Luis is now a senior. At school, he tries to organize a walkout, which fails, but he makes his voice heard. He wins a literary contest, receiving $250 and a ticket to visit UC Berkeley. He is hired to paint murals and graduates from high school, but is unmoved by this milestone. He begins college, majoring in journalism and Chicano studies, and gets a book deal. One day, Luis intervenes when he sees the police beating a pregnant woman and he is arrested for interference. He pleads guilty and is sentenced to several months in jail. Because of his incarceration, his book deal is rescinded and he loses his contract painting murals. After he is released from jail, he is targeted by a rival gang, who fire warning shots at him. Luis finally leaves his gang.

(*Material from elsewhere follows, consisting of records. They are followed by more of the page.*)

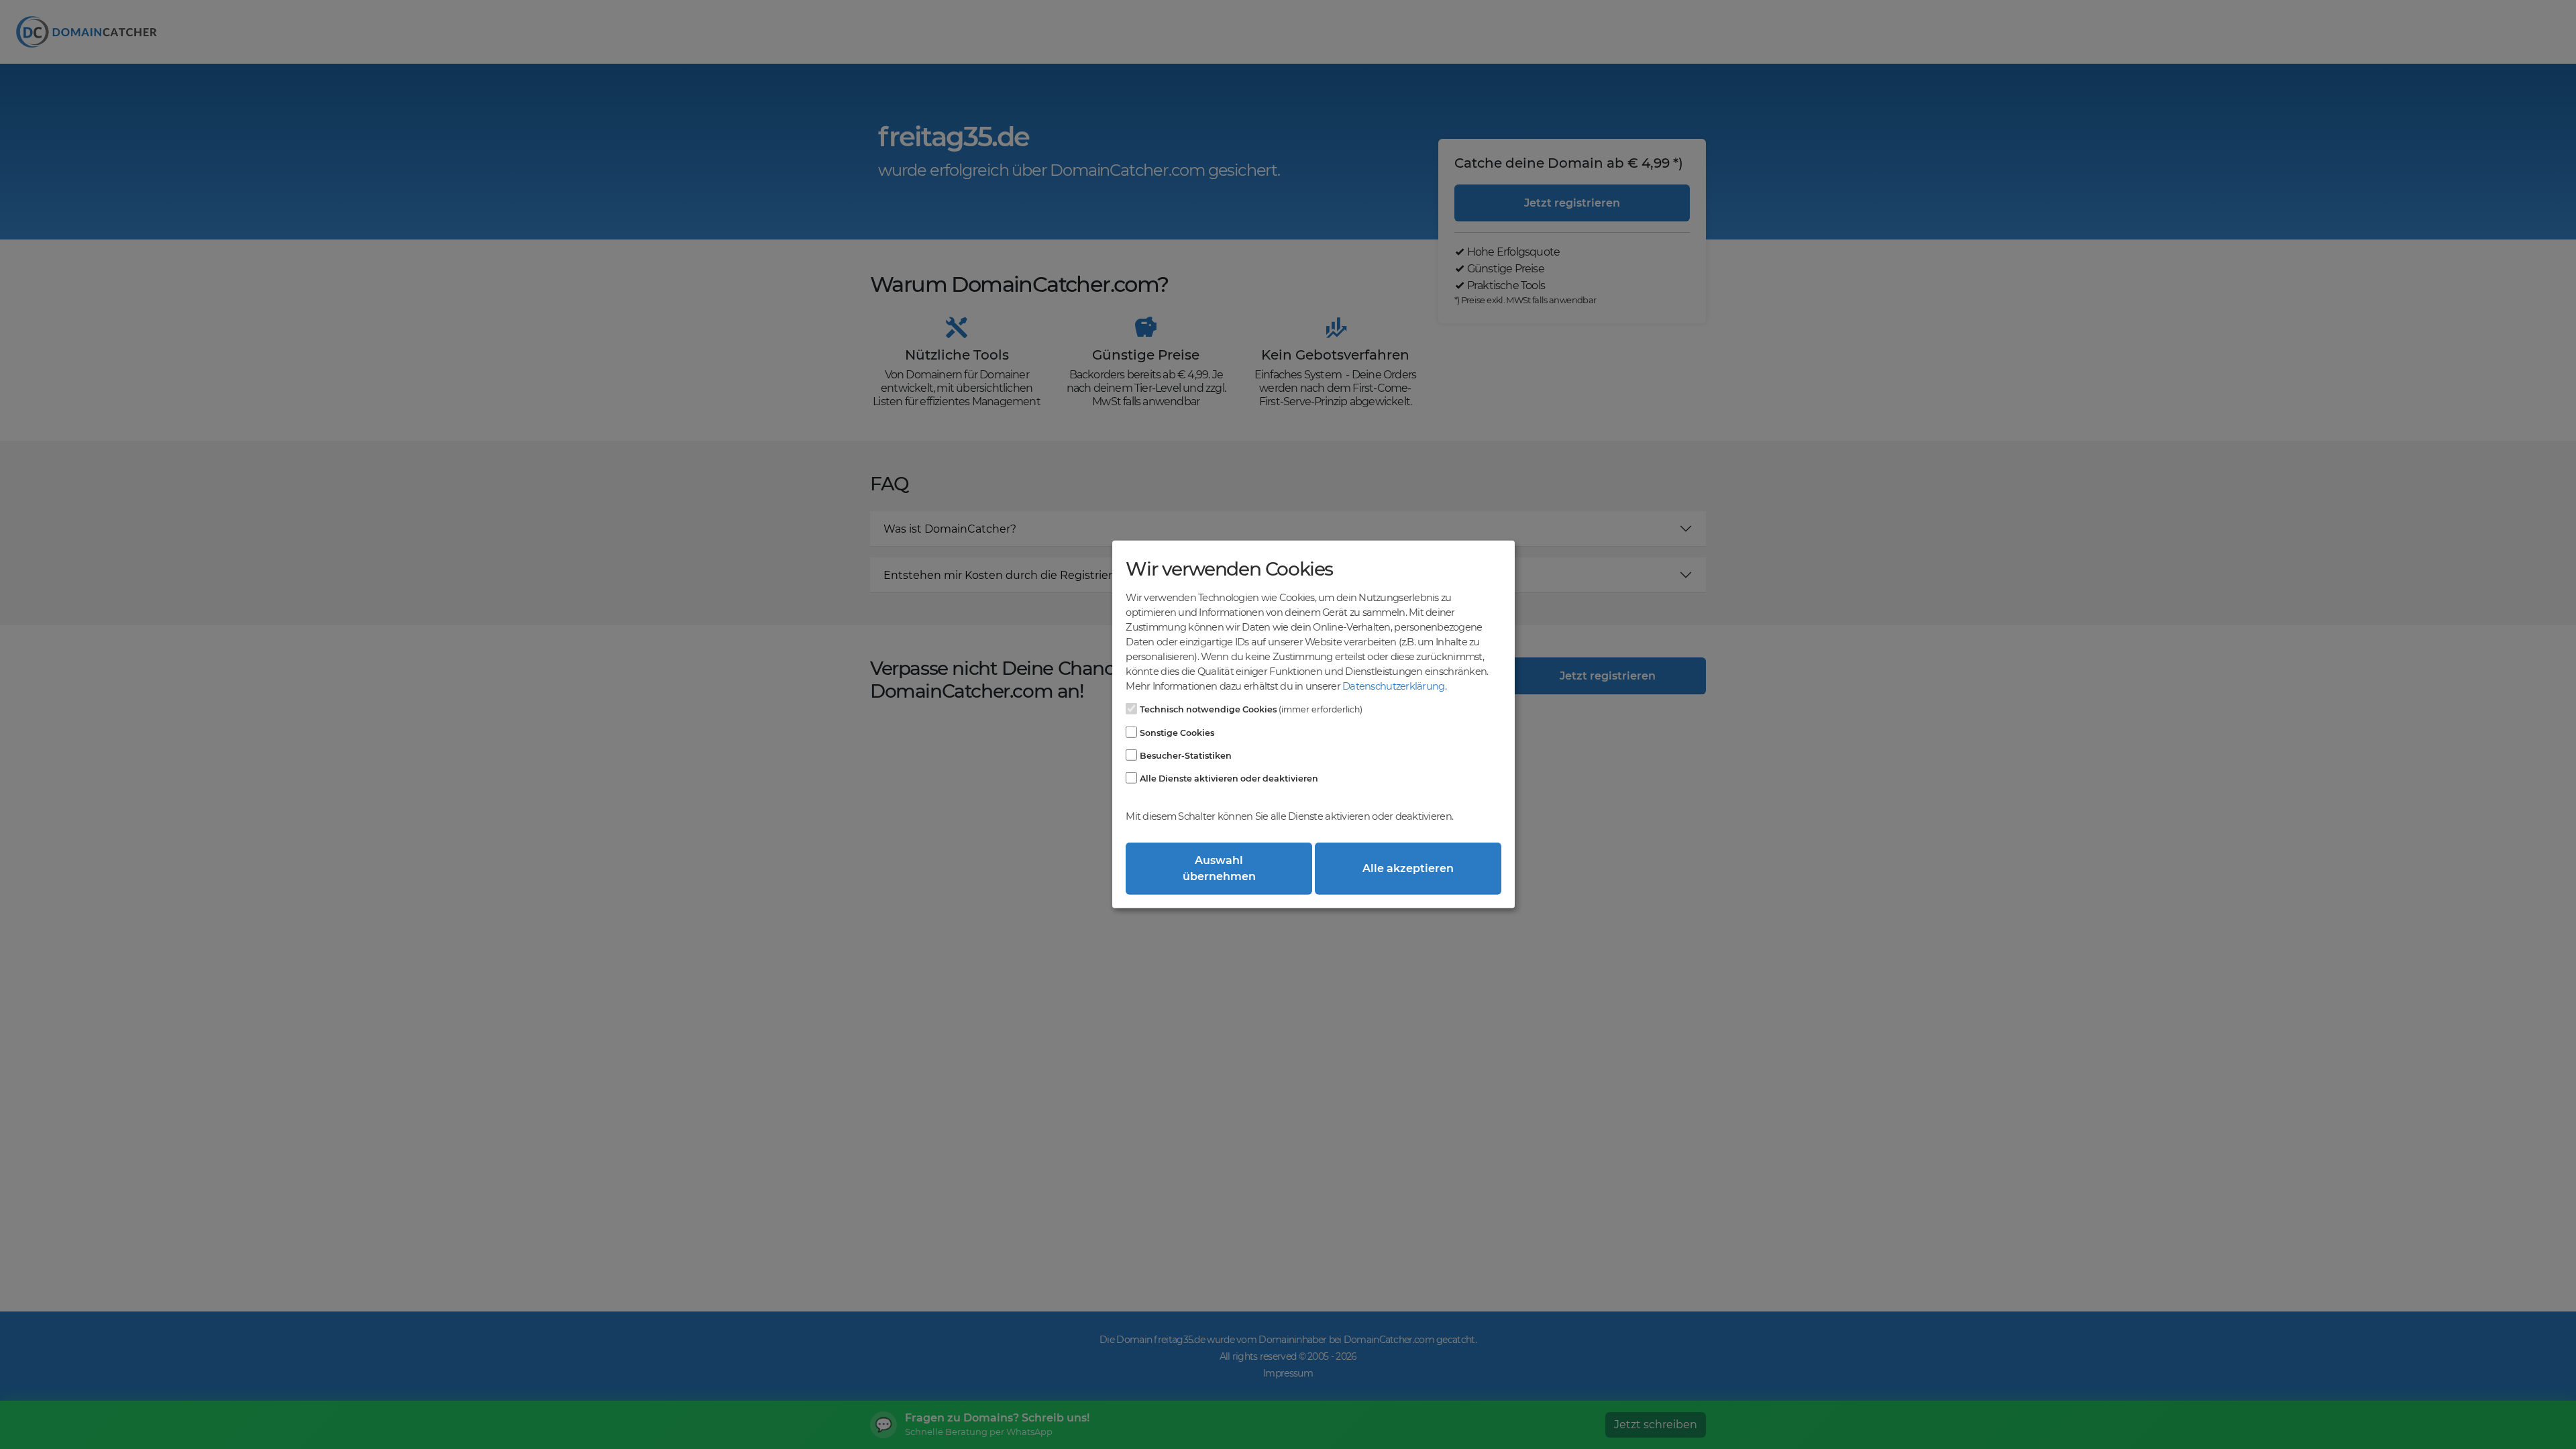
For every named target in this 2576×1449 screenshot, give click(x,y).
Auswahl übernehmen (1219, 868)
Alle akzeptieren (1408, 868)
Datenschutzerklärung (1393, 686)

Luis moves away and marries, noting that on subsequent trips to see his parents, his old neighborhood has drastically changed, with shopping malls and new, expensive housing being developed. Luis returns to his old neighborhood for a cousin’s party. There, he is confronted by a man named Chava, a member of the Lomas’ rival gang, the Sangras. Chava shows Luis his scars from a Lomas attack, stating that someone has to pay for all the pain he endured. Though Luis recognizes this as a threat, he tells Chava that he would lay down his life if it would heal Chava’s pain—but it won’t. He tells Chava to unburden himself from all the hate that gang life produces and go live his life to the fullest. Chava breaks down in tears, and Luis holds him.